(Items from a data source)
=== Begin Enclosure ===

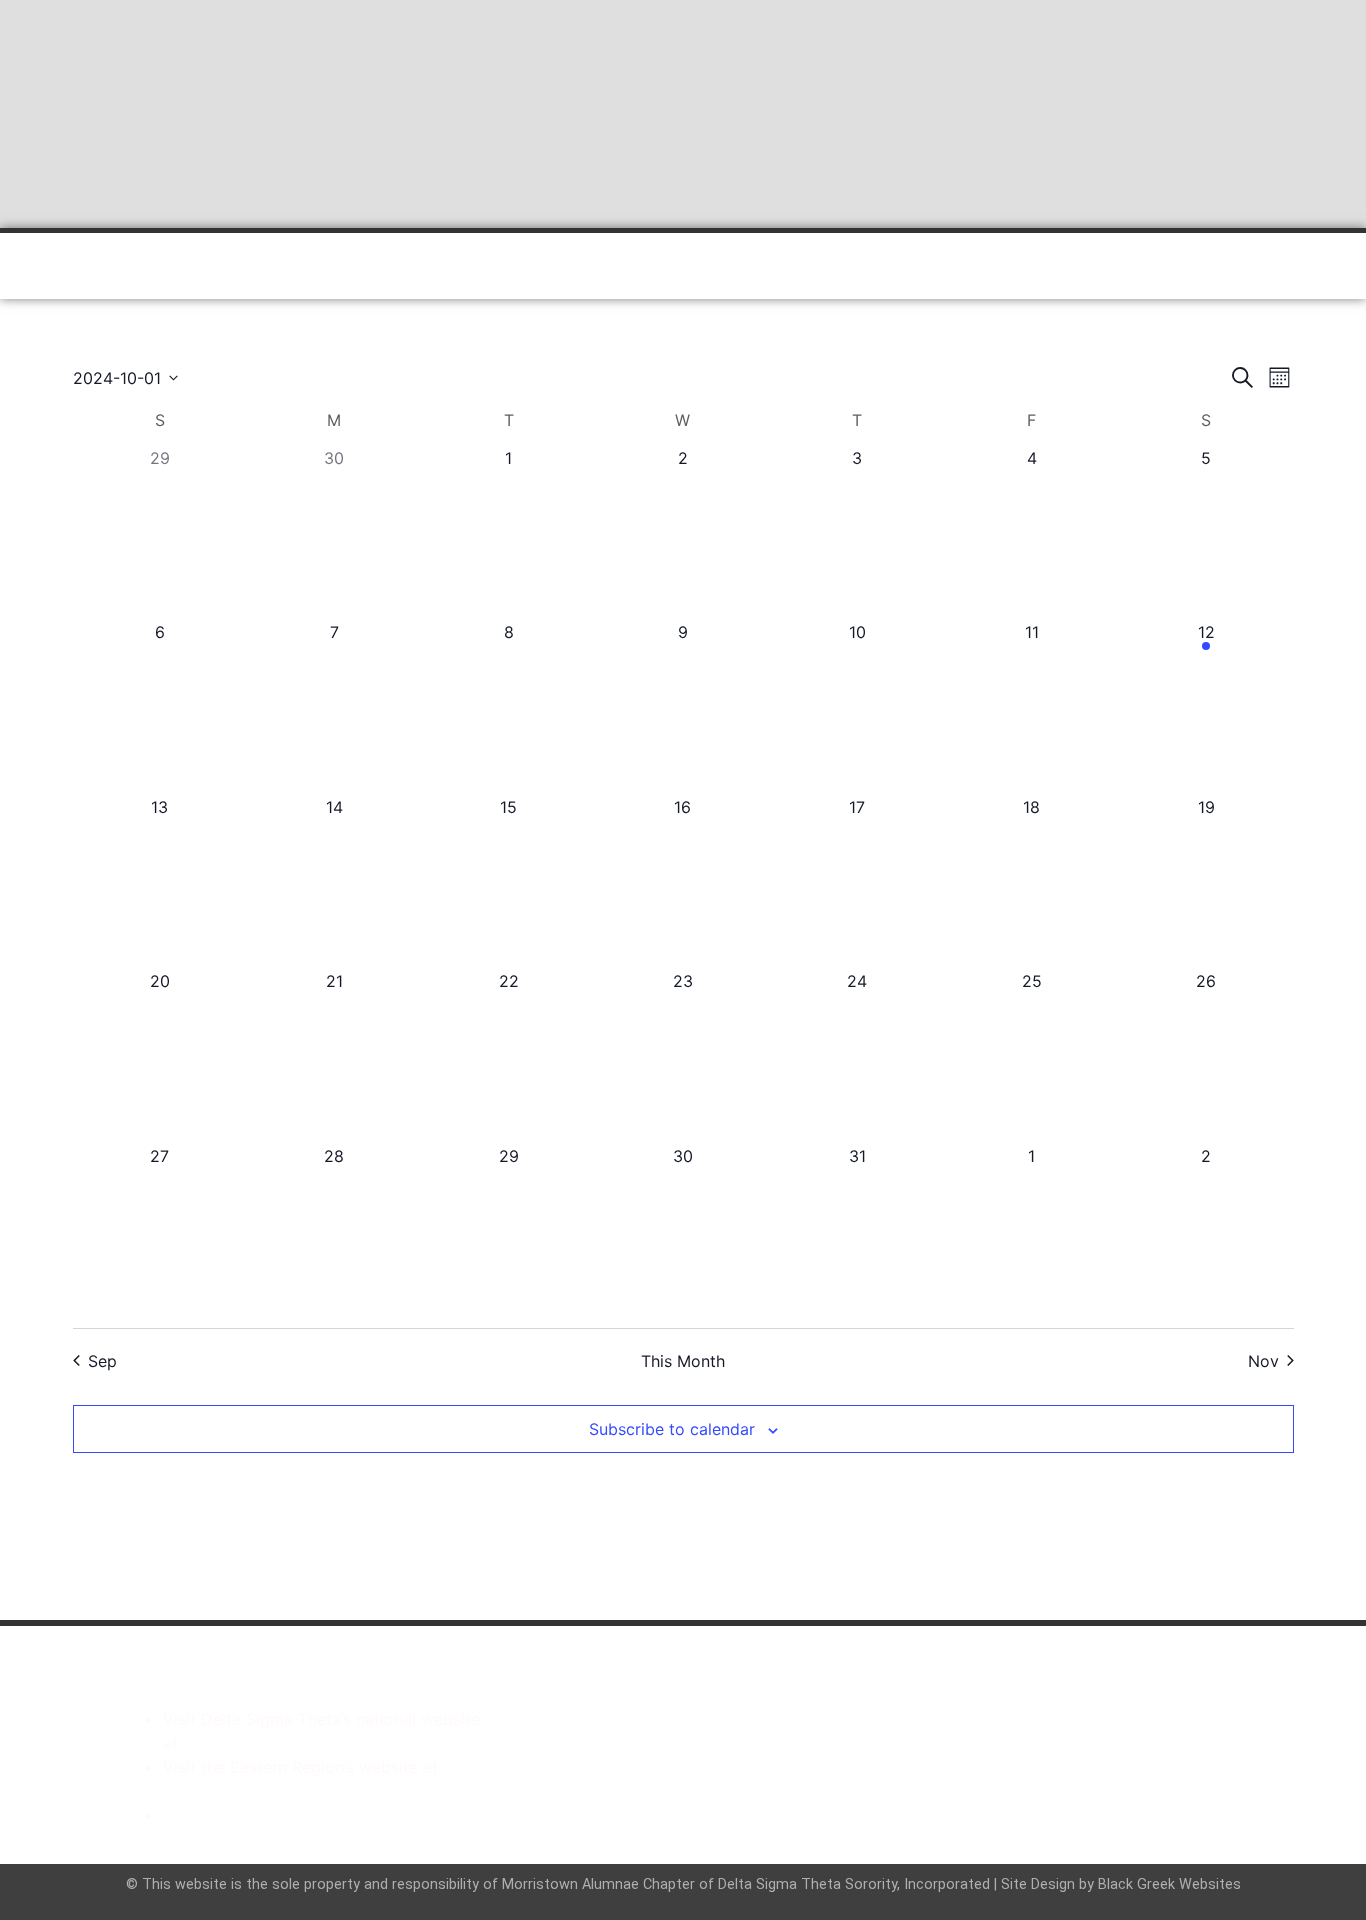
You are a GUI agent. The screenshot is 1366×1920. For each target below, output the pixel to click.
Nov (1263, 1361)
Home (168, 266)
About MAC (270, 266)
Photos (872, 266)
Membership (606, 266)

=== End Enclosure ===

**Work required:**
In the copy, every entry must appear exactly as written, and no picture may appear.

**Task result:**
You are a GUI agent. The screenshot is 1366×1920. For each target below, output the pixel to click.
Nov (1263, 1361)
Home (168, 266)
About MAC (270, 266)
Photos (872, 266)
Membership (606, 266)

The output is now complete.